▶ _Short task_
Rewrite the rows between the one containing "Ullrich Maurer [Ullrich" and the one containing "italiano [italiano (7 items)] (754, 1513)", inclusive, as a numbered list, leaving out any blank lines.

====== The data ======

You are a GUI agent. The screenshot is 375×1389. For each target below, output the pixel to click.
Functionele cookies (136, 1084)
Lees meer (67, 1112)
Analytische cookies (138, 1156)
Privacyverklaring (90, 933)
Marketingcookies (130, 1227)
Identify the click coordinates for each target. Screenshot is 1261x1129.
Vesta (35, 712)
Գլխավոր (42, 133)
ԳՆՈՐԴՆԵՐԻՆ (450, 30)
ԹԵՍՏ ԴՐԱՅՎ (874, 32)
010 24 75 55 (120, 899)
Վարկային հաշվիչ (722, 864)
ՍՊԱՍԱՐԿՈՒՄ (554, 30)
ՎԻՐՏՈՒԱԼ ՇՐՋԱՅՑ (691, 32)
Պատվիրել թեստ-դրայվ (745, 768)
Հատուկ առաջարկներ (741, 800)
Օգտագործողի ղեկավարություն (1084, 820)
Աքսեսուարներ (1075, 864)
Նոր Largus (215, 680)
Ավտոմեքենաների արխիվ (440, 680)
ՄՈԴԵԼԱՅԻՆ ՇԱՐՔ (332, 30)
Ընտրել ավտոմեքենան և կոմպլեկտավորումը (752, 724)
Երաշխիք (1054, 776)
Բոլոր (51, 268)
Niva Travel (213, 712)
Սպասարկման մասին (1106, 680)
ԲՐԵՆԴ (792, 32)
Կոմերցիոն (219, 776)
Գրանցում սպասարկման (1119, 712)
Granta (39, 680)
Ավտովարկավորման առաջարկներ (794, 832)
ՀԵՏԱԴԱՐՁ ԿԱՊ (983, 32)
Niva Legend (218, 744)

======
====== The data ======

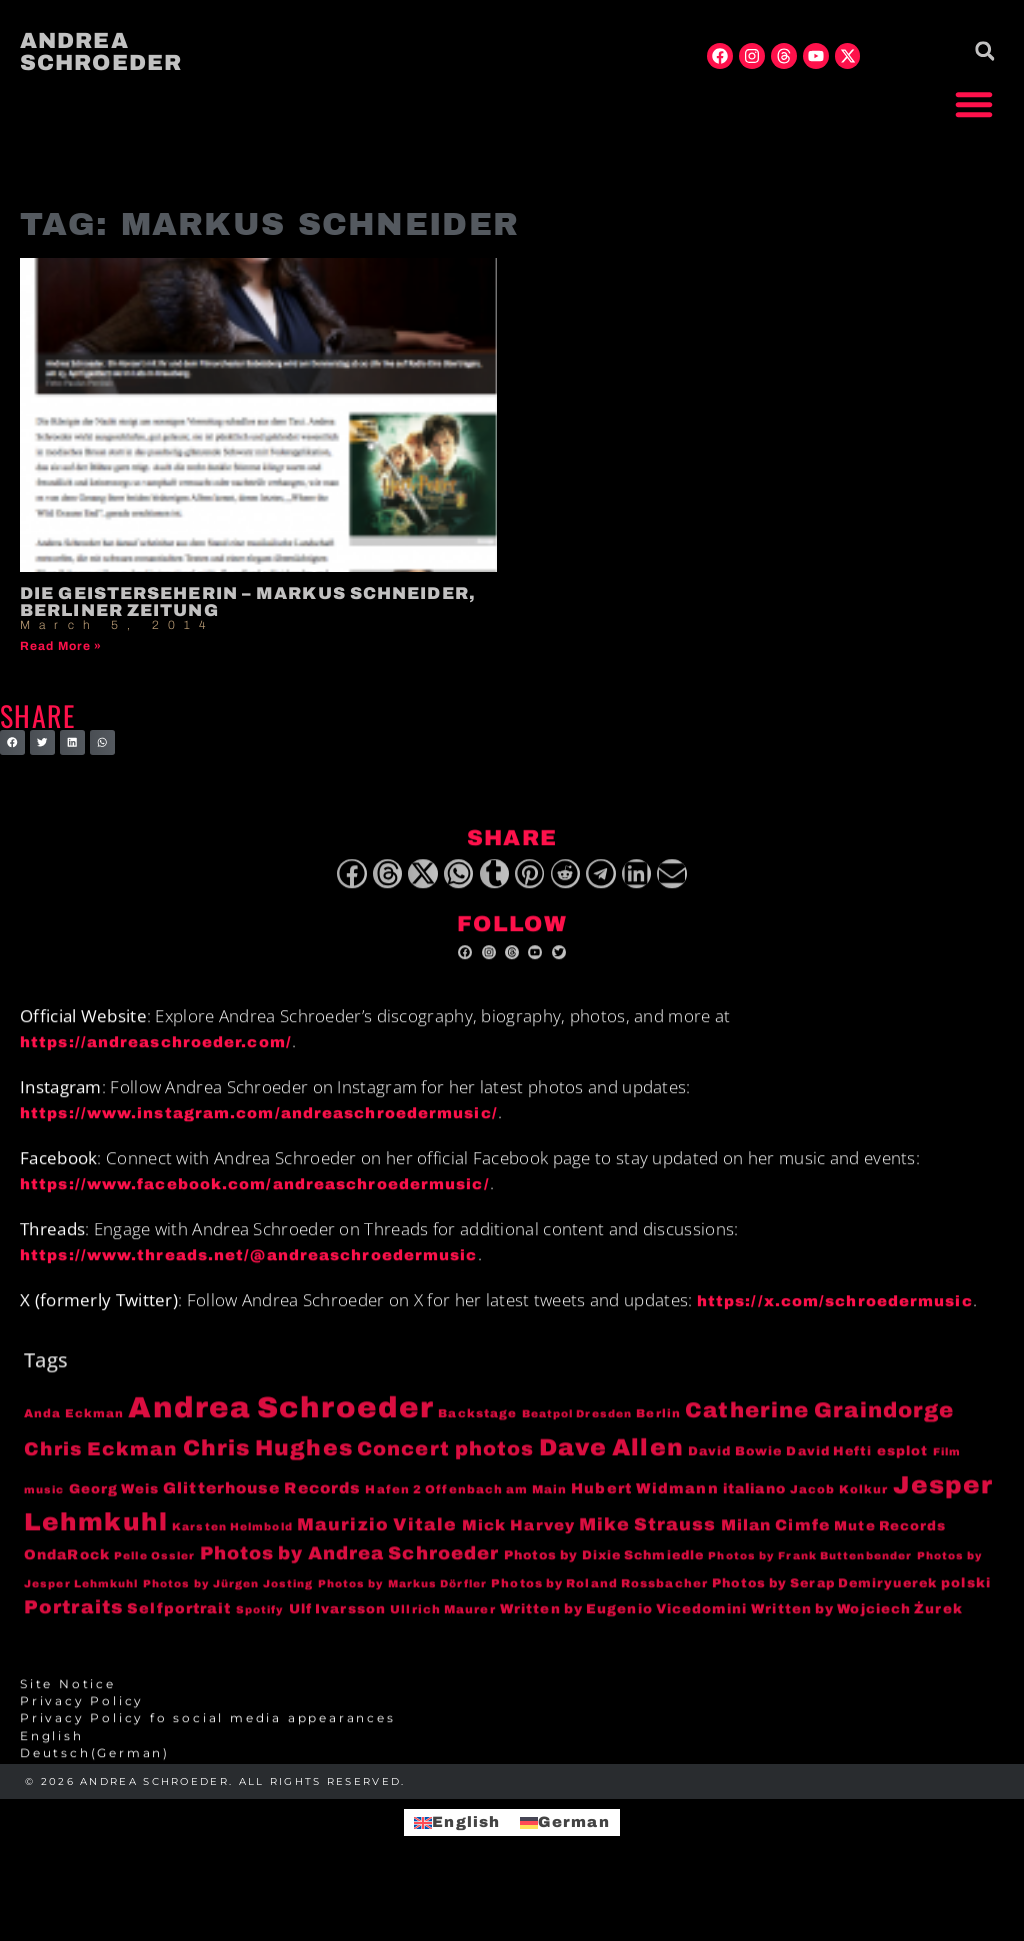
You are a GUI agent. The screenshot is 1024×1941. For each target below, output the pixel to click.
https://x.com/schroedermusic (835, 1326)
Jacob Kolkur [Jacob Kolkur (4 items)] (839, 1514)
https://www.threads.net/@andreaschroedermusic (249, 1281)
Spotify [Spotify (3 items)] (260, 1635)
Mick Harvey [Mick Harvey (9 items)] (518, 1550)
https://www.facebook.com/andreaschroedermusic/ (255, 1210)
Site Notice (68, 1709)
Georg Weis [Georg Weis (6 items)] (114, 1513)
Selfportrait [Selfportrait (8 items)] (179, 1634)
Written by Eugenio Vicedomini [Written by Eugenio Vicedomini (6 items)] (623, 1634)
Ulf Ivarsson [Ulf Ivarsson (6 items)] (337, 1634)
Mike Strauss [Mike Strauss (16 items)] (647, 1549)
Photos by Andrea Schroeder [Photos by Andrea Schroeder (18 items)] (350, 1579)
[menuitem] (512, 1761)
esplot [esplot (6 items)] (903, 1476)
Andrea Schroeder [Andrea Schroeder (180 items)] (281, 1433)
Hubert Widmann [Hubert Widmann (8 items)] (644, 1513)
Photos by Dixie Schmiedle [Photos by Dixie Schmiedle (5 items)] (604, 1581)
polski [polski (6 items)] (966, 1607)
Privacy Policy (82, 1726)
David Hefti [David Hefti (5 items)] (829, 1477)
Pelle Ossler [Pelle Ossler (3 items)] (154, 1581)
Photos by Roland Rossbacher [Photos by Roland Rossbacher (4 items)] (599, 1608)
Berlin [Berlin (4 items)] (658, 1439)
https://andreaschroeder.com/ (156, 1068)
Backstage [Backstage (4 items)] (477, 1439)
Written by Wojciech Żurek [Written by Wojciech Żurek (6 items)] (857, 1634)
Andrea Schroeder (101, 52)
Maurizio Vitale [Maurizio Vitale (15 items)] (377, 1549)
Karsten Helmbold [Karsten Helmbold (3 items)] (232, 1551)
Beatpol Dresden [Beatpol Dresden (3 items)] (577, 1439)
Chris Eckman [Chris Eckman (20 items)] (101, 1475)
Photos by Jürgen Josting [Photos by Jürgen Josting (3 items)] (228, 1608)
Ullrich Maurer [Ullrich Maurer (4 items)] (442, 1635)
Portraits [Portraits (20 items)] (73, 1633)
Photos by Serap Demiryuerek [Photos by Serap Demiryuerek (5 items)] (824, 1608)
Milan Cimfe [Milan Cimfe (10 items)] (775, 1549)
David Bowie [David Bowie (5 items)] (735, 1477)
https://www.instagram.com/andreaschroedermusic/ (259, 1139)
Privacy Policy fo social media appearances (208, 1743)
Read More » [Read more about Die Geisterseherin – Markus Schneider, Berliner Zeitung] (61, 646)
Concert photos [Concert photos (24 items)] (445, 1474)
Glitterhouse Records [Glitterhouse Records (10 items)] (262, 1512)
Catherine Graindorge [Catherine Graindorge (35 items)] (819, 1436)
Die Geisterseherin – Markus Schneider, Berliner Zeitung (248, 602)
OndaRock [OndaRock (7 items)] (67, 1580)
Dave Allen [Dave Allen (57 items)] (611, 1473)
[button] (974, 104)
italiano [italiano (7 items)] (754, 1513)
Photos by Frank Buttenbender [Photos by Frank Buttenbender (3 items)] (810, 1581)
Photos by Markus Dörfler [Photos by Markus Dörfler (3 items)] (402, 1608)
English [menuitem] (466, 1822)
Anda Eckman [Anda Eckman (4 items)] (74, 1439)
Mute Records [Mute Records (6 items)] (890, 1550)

======

▶ _Solution_
1. Ullrich Maurer [Ullrich Maurer (4 items)] (442, 1635)
2. Portraits [Portraits (20 items)] (73, 1633)
3. Photos by Serap Demiryuerek [Photos by Serap Demiryuerek (5 items)] (824, 1608)
4. Milan Cimfe [Milan Cimfe (10 items)] (775, 1549)
5. David Bowie [David Bowie (5 items)] (735, 1477)
6. https://www.instagram.com/andreaschroedermusic/ (259, 1139)
7. Privacy Policy fo social media appearances (208, 1743)
8. Read More » [Read more about Die Geisterseherin – Markus Schneider, Berliner Zeitung] (61, 646)
9. Concert photos [Concert photos (24 items)] (445, 1474)
10. Glitterhouse Records [Glitterhouse Records (10 items)] (262, 1512)
11. Catherine Graindorge [Catherine Graindorge (35 items)] (819, 1436)
12. Die Geisterseherin – Markus Schneider, Berliner Zeitung (248, 602)
13. OndaRock [OndaRock (7 items)] (67, 1580)
14. Dave Allen [Dave Allen (57 items)] (611, 1473)
15. [button] (974, 104)
16. italiano [italiano (7 items)] (754, 1513)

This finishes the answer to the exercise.